Work to complete:
Extend the summary of the Little Rascals Day Care case shown below, picking up after its last sentence.

Text shown:

────────────────

Rascals case in brief

In the beginning, in 1989, more than 90 children at the Little Rascals Day Care Center in Edenton, North Carolina, accused a total of 20 adults with 429 instances of sexual abuse over a three-year period. It may have all begun with one parent’s complaint about punishment given her child.

Among the alleged perpetrators: the sheriff and mayor. But prosecutors would charge only Robin Byrum, Darlene Harris, Elizabeth “Betsy” Kelly, Robert “Bob” Kelly, Willard Scott Privott, Shelley Stone and Dawn Wilson – the Edenton 7.

Along with sodomy and beatings, allegations included a baby killed with a handgun, a child being hung upside down from a tree and being set on fire and countless other fantastic incidents involving spaceships, hot air balloons, pirate ships and trained sharks.

────────────────

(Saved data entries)
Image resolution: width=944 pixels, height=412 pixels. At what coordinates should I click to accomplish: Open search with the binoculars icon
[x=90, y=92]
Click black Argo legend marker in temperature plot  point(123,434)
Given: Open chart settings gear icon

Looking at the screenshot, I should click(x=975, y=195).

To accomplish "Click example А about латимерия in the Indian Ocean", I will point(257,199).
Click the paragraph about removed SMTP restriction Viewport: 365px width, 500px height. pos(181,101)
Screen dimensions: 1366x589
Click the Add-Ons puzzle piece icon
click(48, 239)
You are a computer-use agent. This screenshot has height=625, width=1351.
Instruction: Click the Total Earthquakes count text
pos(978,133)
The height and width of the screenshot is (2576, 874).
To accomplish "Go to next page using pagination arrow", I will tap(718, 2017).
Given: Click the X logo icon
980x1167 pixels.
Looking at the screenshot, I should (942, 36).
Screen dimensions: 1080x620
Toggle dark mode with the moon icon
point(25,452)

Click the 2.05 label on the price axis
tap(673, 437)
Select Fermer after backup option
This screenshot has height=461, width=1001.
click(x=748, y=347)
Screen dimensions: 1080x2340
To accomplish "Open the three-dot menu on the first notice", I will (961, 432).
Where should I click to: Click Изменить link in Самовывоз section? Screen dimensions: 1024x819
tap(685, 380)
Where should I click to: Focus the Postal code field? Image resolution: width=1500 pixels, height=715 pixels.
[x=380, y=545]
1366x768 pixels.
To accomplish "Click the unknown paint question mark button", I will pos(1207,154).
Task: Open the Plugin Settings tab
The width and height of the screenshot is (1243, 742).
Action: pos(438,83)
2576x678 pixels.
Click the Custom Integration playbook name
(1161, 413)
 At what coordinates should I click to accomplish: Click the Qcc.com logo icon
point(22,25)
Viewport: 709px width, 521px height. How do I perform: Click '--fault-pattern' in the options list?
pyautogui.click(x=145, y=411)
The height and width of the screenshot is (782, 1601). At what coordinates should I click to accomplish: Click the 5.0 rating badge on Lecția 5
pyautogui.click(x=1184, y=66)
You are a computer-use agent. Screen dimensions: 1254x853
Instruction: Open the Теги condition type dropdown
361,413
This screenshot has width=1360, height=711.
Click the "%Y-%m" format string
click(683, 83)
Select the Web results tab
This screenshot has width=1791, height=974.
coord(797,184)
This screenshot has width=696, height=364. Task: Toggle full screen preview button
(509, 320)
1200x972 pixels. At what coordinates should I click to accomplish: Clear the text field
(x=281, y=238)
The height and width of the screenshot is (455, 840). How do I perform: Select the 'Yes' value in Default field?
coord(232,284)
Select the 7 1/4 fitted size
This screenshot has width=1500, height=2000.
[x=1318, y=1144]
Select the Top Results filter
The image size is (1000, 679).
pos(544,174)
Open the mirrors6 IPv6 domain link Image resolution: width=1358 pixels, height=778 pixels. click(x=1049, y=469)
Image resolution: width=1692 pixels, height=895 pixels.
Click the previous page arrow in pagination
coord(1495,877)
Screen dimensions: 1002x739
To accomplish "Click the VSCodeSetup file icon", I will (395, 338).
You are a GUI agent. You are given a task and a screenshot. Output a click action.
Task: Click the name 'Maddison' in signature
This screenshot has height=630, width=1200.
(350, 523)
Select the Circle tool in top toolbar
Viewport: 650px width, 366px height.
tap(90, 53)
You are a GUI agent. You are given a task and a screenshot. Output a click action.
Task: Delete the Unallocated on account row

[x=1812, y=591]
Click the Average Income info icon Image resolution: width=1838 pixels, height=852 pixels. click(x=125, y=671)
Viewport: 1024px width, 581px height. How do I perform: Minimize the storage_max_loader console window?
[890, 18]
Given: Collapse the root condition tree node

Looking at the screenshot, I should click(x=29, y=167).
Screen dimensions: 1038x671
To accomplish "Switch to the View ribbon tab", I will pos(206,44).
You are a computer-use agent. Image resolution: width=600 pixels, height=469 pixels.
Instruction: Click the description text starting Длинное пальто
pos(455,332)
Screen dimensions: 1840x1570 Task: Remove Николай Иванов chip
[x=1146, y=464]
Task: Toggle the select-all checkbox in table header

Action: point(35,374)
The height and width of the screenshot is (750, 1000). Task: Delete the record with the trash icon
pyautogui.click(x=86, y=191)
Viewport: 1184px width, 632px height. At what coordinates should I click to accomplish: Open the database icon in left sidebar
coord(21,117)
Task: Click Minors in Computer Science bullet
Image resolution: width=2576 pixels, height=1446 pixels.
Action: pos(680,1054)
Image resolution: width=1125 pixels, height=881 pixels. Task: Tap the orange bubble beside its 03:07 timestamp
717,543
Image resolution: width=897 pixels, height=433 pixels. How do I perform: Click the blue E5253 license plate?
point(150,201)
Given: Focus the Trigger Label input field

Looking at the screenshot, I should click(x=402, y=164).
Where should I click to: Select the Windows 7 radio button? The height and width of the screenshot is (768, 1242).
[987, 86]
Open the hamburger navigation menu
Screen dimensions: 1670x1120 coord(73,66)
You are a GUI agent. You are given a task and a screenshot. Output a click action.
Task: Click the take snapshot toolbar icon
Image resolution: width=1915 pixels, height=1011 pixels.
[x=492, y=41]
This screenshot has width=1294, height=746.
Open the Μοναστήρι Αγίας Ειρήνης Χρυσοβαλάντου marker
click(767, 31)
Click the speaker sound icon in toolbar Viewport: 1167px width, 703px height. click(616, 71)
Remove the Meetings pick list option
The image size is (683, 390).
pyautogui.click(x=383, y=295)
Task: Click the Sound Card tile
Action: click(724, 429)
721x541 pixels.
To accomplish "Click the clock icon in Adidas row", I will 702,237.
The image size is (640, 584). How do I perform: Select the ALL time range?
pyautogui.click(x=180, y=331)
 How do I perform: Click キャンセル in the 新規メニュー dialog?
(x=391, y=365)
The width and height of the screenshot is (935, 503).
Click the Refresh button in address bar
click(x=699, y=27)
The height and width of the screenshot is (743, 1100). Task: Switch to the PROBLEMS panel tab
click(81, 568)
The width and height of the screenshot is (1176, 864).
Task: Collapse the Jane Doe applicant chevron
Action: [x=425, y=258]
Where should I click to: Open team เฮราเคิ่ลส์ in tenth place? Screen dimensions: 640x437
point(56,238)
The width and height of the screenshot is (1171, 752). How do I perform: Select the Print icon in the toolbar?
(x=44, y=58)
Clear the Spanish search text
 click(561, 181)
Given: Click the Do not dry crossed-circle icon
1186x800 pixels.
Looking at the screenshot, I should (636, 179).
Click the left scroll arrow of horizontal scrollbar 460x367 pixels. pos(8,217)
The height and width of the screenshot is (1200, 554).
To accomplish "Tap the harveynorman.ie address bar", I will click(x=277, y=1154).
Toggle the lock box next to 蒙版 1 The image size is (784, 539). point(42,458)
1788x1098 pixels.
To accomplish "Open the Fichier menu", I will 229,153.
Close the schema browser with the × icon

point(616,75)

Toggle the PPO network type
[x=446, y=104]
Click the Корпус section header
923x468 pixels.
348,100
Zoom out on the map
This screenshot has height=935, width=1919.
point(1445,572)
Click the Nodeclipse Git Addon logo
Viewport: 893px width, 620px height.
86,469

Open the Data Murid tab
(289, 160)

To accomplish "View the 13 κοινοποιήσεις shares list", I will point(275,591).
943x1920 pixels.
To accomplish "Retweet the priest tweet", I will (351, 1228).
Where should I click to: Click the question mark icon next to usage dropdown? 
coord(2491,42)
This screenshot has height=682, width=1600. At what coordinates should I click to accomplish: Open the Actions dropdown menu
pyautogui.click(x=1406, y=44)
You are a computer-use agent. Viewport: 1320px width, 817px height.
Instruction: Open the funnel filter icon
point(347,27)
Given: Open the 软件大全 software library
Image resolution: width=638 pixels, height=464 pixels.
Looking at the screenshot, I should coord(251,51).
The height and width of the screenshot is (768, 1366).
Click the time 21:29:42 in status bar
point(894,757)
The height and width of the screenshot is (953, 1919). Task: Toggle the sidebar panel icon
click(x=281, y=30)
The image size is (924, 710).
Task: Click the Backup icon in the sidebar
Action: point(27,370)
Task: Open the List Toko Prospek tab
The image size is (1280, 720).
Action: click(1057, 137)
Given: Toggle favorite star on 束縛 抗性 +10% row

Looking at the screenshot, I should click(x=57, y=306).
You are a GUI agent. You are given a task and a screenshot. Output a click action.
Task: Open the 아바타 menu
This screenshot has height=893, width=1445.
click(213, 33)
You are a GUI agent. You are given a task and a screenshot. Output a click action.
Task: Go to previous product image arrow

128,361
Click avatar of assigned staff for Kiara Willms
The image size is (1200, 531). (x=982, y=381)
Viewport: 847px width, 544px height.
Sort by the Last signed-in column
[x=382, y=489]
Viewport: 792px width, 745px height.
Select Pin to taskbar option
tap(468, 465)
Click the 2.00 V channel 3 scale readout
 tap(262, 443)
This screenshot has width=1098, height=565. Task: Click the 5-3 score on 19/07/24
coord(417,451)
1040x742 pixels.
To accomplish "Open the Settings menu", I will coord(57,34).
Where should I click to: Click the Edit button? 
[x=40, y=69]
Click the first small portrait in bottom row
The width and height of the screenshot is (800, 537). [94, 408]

────────────────

Your response:
By the time prosecutors dropped the last charges in 1997, Little Rascals had become North Carolina’s longest and most costly criminal trial. Prosecutors kept defendants jailed in hopes at least one would turn against their supposed co-conspirators. Remarkably, none did. Another shameful record: Five defendants had to wait longer to face their accusers in court than anyone else in North Carolina history.

Between 1991 and 1997, Ofra Bikel produced three extraordinary episodes on the Little Rascals case for the PBS series “Frontline.” Although “Innocence Lost” did not deter prosecutors, it exposed their tactics and fostered nationwide skepticism and dismay.

With each passing year, the absurdity of the Little Rascals charges has become more obvious. But no admission of error has ever come from prosecutors, police, interviewers or parents. This site is devoted to the issues raised by this case.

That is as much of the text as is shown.